In recent years, misinformation, disinformation, and online propaganda have proliferated across diverse digital media platforms. Past attempts of malicious actors to disseminate unreliable and misleading information through social media have effectively fragmented the public sphere, posing a serious threat to democracy. Much scholarly attention has been paid to engaging people in more deliberate, effortful, and critical thinking processes to counter these threats. But the problems, as well as potential solutions, are not limited to the cognitive domain. To achieve a healthy information environment, one must also understand the role of emotion—the types of emotional appeals applied, their timing, through what mediums they are transmitted, and which constituencies they target.
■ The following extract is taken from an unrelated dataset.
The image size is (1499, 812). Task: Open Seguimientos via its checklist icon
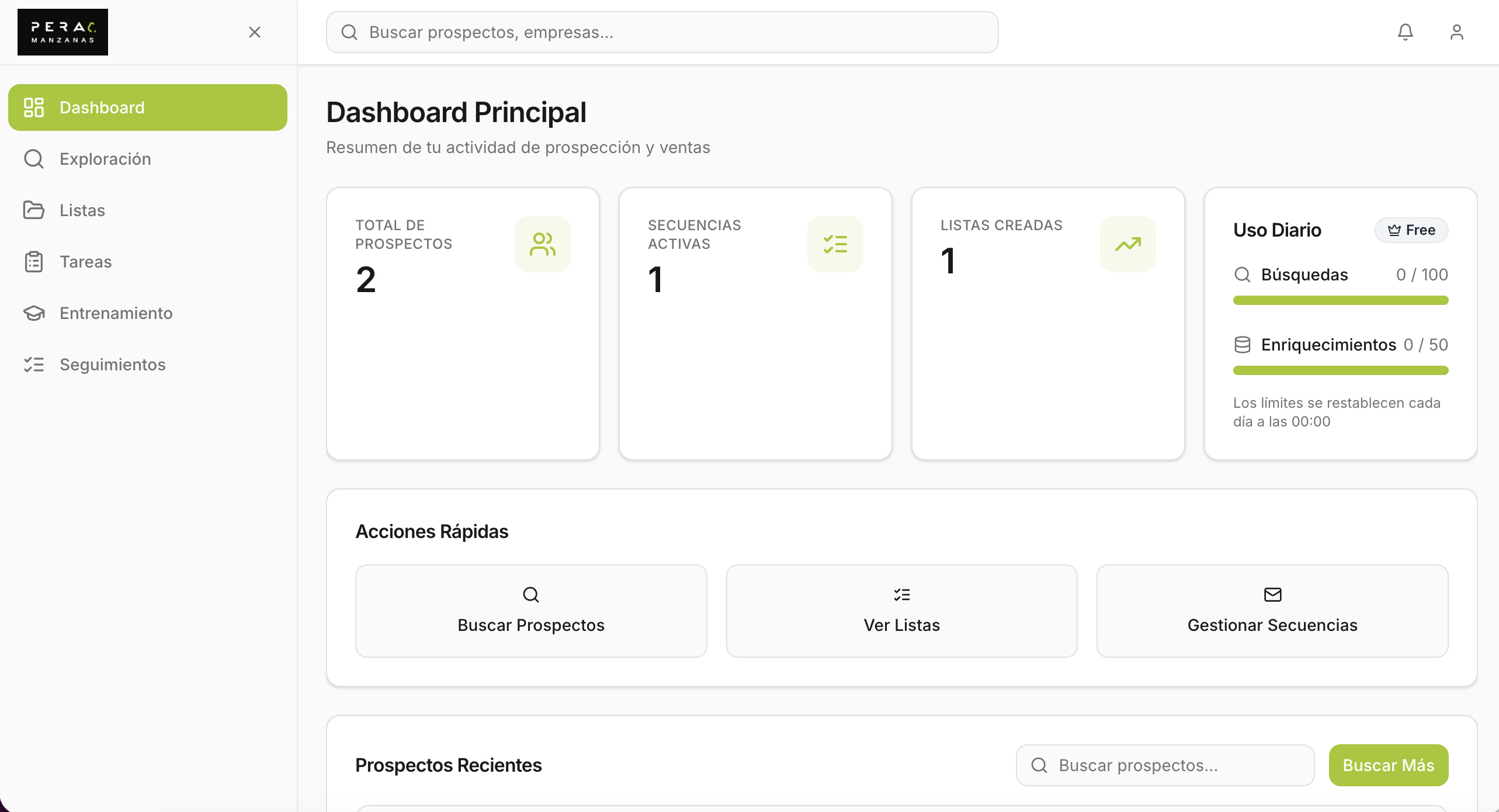pos(34,364)
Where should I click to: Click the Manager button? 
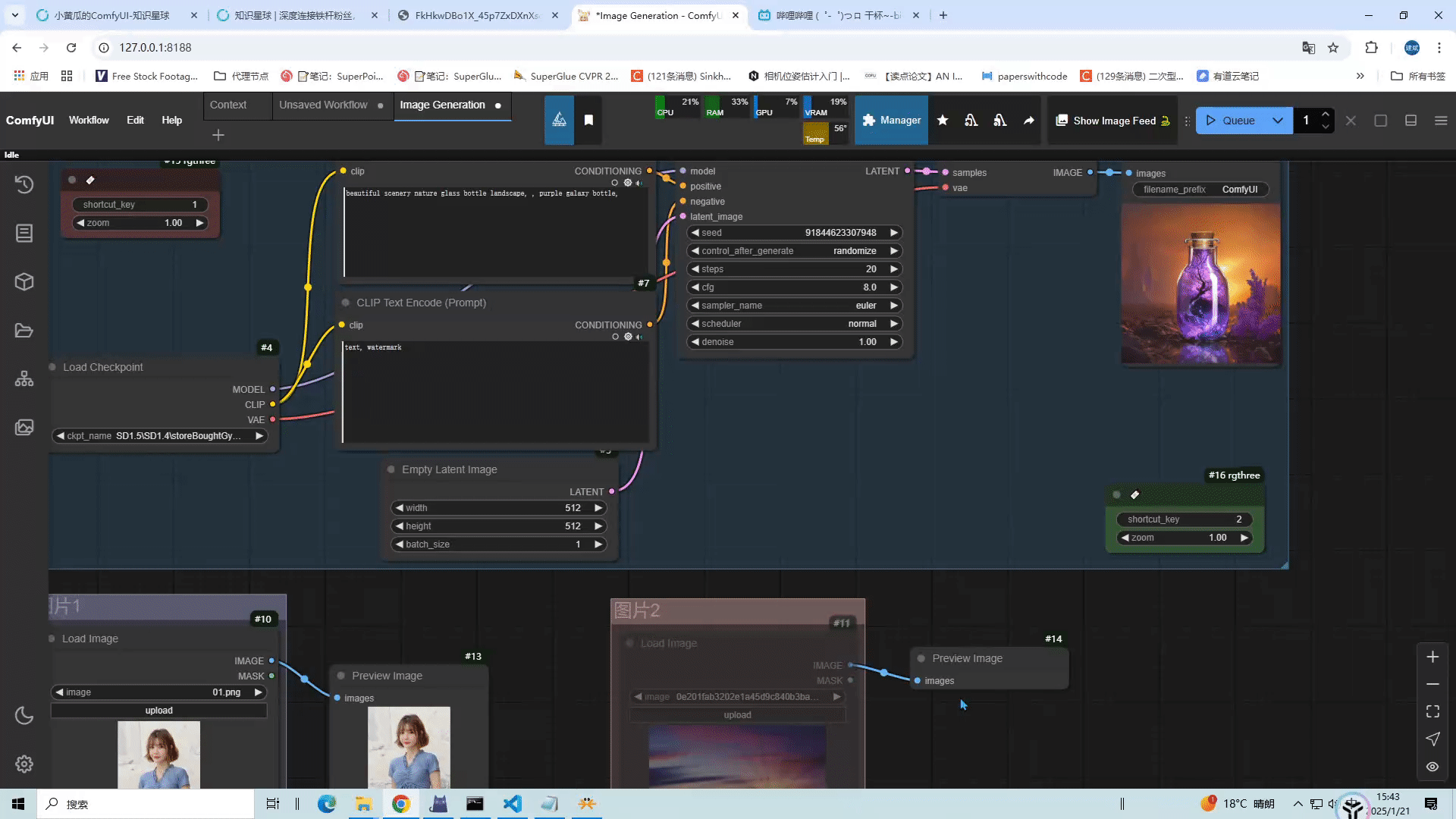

Our research contributes to an understanding of emotion in the context of state-sponsored social media propaganda. Drawing on the Russian Internet Research Agency (IRA)’s propaganda campaign on social media platforms during the 2016 presidential election, the TIPI research team analyzed 3.5K Facebook ads and 3M tweets to examine sentiment and content appeals.
Our findings show contrasting temporal patterns of sentiments employed by the IRA on Facebook and Twitter, suggesting that platform-level differences guided decisions on how the IRA may have manipulated emotion in online propaganda. The findings also indicate how emotional strategies target certain populations intensively, primarily centered on left-leaning and African-American identities. We discuss these results and argue that emotional content and intensity should figure into platform companies’ efforts to identify and remediate manipulation.
This investigation was sponsored by Good Systems, a UT-Austin Bridging Barriers Grand Challenge.